◆ Problem:
Each line from the one containing "This screenshot has width=999, height=827." through the end of the data is to be written out exactly, and nothing more.

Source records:
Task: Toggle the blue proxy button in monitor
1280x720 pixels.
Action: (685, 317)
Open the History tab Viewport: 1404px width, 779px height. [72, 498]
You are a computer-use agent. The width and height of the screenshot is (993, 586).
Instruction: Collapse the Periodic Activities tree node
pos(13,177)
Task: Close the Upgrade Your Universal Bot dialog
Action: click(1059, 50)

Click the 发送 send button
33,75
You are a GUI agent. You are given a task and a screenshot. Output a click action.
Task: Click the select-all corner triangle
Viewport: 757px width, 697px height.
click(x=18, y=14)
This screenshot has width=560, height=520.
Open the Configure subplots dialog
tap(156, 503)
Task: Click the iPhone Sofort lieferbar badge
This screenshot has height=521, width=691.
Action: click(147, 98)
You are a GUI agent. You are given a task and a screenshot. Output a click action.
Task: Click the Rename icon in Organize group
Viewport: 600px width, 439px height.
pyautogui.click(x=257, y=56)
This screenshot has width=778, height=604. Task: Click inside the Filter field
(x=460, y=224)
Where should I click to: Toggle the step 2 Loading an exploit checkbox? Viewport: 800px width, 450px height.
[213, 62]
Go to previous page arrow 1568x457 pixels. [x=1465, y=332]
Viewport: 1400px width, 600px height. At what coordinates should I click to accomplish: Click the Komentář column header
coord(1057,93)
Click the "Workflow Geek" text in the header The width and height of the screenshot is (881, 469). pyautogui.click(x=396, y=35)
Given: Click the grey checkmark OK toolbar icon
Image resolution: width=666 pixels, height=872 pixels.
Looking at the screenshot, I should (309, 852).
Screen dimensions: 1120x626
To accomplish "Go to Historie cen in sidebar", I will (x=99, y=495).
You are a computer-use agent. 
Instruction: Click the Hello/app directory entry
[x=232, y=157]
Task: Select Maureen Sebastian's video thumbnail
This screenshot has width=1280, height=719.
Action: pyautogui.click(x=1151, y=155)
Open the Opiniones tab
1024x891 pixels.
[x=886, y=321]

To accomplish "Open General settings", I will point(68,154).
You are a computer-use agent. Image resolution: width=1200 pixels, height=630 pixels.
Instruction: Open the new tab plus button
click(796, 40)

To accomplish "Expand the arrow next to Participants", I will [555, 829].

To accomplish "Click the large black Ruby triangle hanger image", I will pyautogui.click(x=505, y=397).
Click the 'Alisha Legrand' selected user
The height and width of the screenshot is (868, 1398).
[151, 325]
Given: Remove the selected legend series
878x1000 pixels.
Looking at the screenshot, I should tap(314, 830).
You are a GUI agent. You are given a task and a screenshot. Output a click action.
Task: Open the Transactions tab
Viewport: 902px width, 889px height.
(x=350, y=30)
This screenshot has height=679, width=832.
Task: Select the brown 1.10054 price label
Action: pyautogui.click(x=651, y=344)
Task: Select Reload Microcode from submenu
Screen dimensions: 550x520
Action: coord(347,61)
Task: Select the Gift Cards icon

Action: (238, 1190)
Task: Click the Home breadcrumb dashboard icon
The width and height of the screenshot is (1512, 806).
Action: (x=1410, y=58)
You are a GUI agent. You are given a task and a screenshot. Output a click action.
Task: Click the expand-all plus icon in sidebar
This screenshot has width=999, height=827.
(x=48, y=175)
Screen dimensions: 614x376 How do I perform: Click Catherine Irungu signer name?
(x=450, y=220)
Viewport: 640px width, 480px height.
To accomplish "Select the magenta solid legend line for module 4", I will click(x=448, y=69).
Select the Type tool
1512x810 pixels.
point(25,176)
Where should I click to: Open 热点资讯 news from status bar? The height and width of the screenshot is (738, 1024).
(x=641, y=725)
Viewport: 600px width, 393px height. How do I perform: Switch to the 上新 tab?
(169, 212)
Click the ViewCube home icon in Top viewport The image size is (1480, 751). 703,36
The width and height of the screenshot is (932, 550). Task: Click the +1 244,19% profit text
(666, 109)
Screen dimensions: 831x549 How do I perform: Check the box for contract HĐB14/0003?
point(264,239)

◆ Result for this exercise:
This screenshot has width=999, height=827.
(x=48, y=175)
Screen dimensions: 614x376 How do I perform: Click Catherine Irungu signer name?
(x=450, y=220)
Viewport: 640px width, 480px height.
To accomplish "Select the magenta solid legend line for module 4", I will click(x=448, y=69).
Select the Type tool
1512x810 pixels.
point(25,176)
Where should I click to: Open 热点资讯 news from status bar? The height and width of the screenshot is (738, 1024).
(x=641, y=725)
Viewport: 600px width, 393px height. How do I perform: Switch to the 上新 tab?
(169, 212)
Click the ViewCube home icon in Top viewport The image size is (1480, 751). 703,36
The width and height of the screenshot is (932, 550). Task: Click the +1 244,19% profit text
(666, 109)
Screen dimensions: 831x549 How do I perform: Check the box for contract HĐB14/0003?
point(264,239)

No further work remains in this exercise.